→ **Written request**
Copy out every line of the entries below word for word, leaving out the pictures.

→ **Stored data**
···
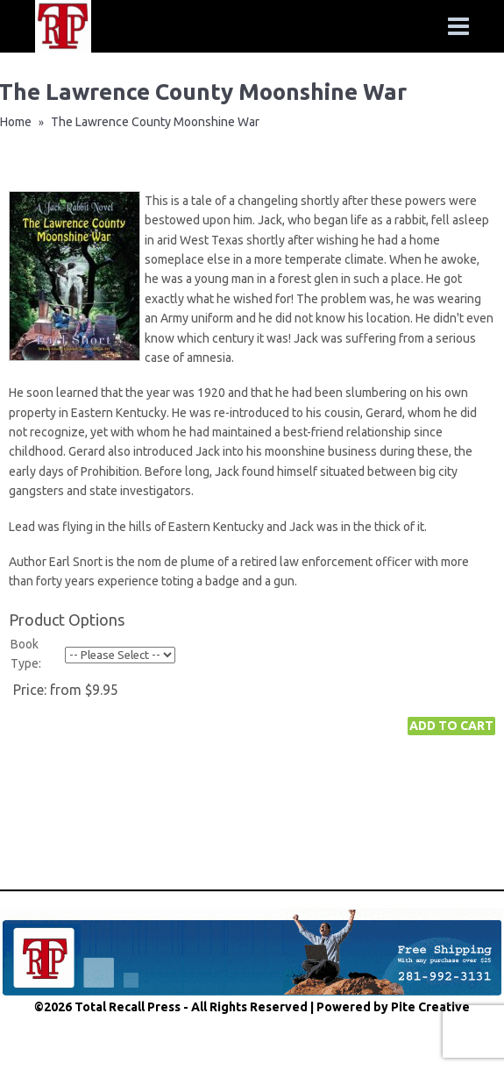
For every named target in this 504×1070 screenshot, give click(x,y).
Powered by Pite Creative (393, 1007)
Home (16, 122)
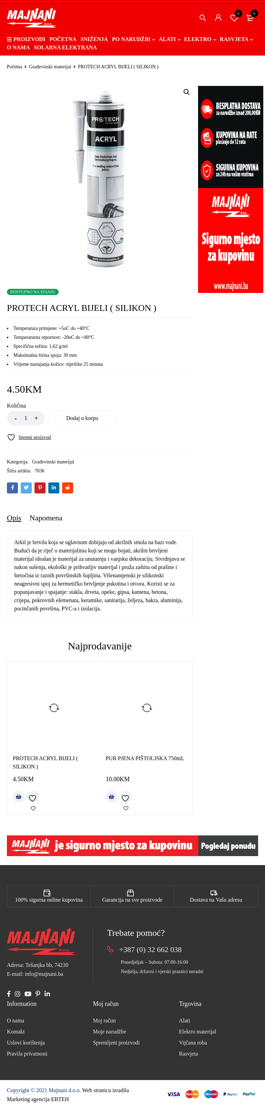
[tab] (14, 517)
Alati (184, 1020)
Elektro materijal (197, 1032)
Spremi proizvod (234, 18)
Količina (16, 406)
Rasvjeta (188, 1054)
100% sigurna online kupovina (49, 900)
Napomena (46, 517)
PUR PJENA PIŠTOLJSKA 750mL (145, 758)
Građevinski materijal (50, 66)
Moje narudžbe (109, 1032)
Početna (14, 66)
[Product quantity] (26, 418)
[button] (186, 92)
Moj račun (104, 1020)
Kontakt (16, 1032)
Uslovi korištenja (26, 1043)
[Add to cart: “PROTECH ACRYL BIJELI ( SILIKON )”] (18, 797)
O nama (15, 1020)
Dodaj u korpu (83, 418)
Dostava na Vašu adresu (216, 900)
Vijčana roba (193, 1043)
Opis (14, 517)
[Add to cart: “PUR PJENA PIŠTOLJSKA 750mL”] (111, 797)
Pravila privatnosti (27, 1054)
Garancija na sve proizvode (132, 900)
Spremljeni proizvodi (116, 1043)
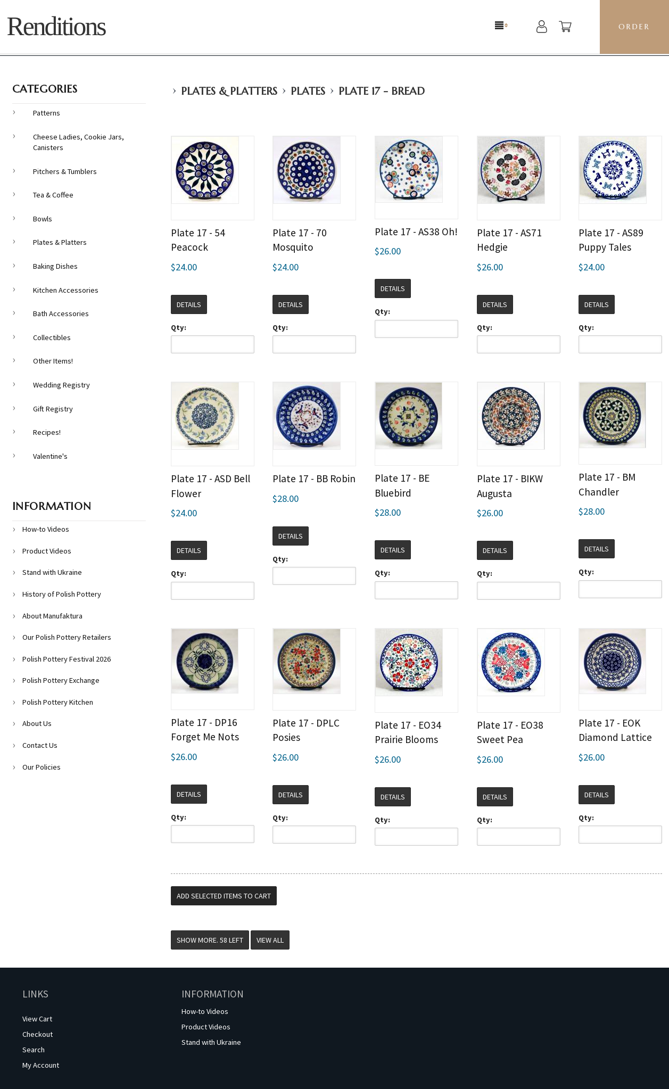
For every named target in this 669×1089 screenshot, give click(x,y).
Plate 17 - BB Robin (314, 478)
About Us (37, 723)
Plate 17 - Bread (381, 91)
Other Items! (53, 361)
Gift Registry (53, 409)
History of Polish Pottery (61, 594)
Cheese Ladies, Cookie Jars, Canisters (78, 142)
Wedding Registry (61, 385)
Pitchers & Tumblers (65, 171)
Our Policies (41, 767)
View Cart (37, 1019)
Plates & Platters (229, 91)
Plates (308, 91)
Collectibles (52, 337)
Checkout (37, 1034)
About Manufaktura (52, 616)
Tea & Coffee (53, 195)
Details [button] (189, 304)
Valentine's (50, 456)
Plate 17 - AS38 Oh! (416, 231)
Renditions (56, 26)
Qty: (178, 327)
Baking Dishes (55, 266)
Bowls (42, 219)
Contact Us (39, 745)
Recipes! (47, 432)
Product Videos (46, 551)
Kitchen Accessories (65, 290)
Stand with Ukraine (52, 572)
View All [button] (270, 940)
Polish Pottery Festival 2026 (66, 659)
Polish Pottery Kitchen (57, 702)
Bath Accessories (61, 313)
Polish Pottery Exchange (61, 680)
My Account (40, 1065)
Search (33, 1049)
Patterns (46, 113)
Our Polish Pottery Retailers (66, 637)
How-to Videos (45, 529)
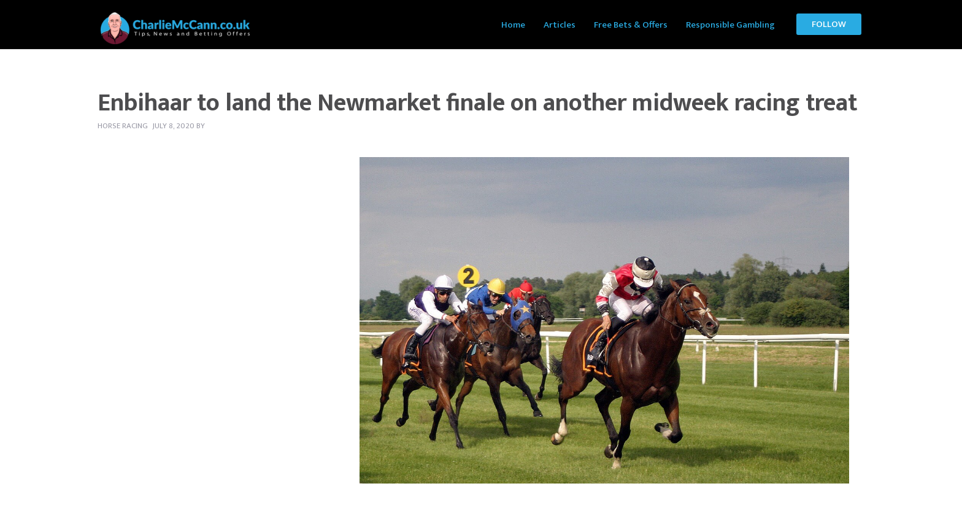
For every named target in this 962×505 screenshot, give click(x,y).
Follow (829, 24)
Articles (559, 25)
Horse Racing (123, 126)
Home (513, 25)
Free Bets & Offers (631, 25)
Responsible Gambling (730, 25)
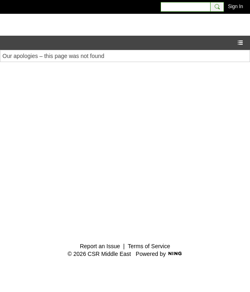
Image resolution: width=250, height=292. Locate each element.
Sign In (235, 6)
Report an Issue (100, 246)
···
→ **Result below**
For every named target in this 504×1070 screenshot, give click(x,y).
Powered by Pite Creative (393, 1007)
Home (16, 122)
[tab] (14, 517)
Alati (184, 1020)
Elektro materijal (197, 1032)
Spremi proizvod (234, 18)
Količina (16, 406)
Rasvjeta (188, 1054)
100% sigurna online kupovina (49, 900)
Napomena (46, 517)
PUR PJENA PIŠTOLJSKA 750mL (145, 758)
Građevinski materijal (50, 66)
Moje narudžbe (109, 1032)
Početna (14, 66)
[Product quantity] (26, 418)
[button] (186, 92)
Moj račun (104, 1020)
Kontakt (16, 1032)
Uslovi korištenja (26, 1043)
[Add to cart: “PROTECH ACRYL BIJELI ( SILIKON )”] (18, 797)
O nama (15, 1020)
Dodaj u korpu (83, 418)
Dostava na Vašu adresu (216, 900)
Vijčana roba (193, 1043)
Opis (14, 517)
[Add to cart: “PUR PJENA PIŠTOLJSKA 750mL”] (111, 797)
Pravila privatnosti (27, 1054)
Garancija na sve proizvode (132, 900)
Spremljeni proizvodi (116, 1043)
For every named target in this 669×1089 screenshot, give click(x,y).
Plate 17 - BB Robin (314, 478)
About Us (37, 723)
Plate 17 - Bread (381, 91)
Other Items! (53, 361)
Gift Registry (53, 409)
History of Polish Pottery (61, 594)
Cheese Ladies, Cookie Jars, Canisters (78, 142)
Wedding Registry (61, 385)
Pitchers & Tumblers (65, 171)
Our Policies (41, 767)
View Cart (37, 1019)
Plates & Platters (229, 91)
Plates (308, 91)
Collectibles (52, 337)
Checkout (37, 1034)
About Manufaktura (52, 616)
Tea & Coffee (53, 195)
Details [button] (189, 304)
Valentine's (50, 456)
Plate 17 - AS38 Oh! (416, 231)
Renditions (56, 26)
Qty: (178, 327)
Baking Dishes (55, 266)
Bowls (42, 219)
Contact Us (39, 745)
Recipes! (47, 432)
Product Videos (46, 551)
Kitchen Accessories (65, 290)
Stand with Ukraine (52, 572)
View All [button] (270, 940)
Polish Pottery Festival 2026 (66, 659)
Polish Pottery Kitchen (57, 702)
Bath Accessories (61, 313)
Polish Pottery Exchange (61, 680)
My Account (40, 1065)
Search (33, 1049)
Patterns (46, 113)
Our Polish Pottery Retailers (66, 637)
How-to Videos (45, 529)
For every named target in this 962×505 screenshot, give click(x,y).
Follow (829, 24)
Articles (559, 25)
Horse Racing (123, 126)
Home (513, 25)
Free Bets & Offers (631, 25)
Responsible Gambling (730, 25)
Image resolution: width=250, height=292. Locate each element.
Sign In (235, 6)
Report an Issue (100, 246)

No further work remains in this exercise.